» Task material:
###

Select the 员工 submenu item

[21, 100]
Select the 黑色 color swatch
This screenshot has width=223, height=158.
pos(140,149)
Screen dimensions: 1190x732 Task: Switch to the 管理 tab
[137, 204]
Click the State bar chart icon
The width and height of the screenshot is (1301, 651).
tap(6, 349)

###

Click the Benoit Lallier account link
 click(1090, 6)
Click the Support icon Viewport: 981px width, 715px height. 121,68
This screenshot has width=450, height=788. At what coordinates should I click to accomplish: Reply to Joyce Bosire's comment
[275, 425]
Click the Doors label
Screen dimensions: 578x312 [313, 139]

###

» Exercise description: List each line above that contains the word "This", copying the whole line. Case counts.

» Written response:
This screenshot has width=223, height=158.
This screenshot has width=450, height=788. At what coordinates should I click to accomplish: Reply to Joyce Bosire's comment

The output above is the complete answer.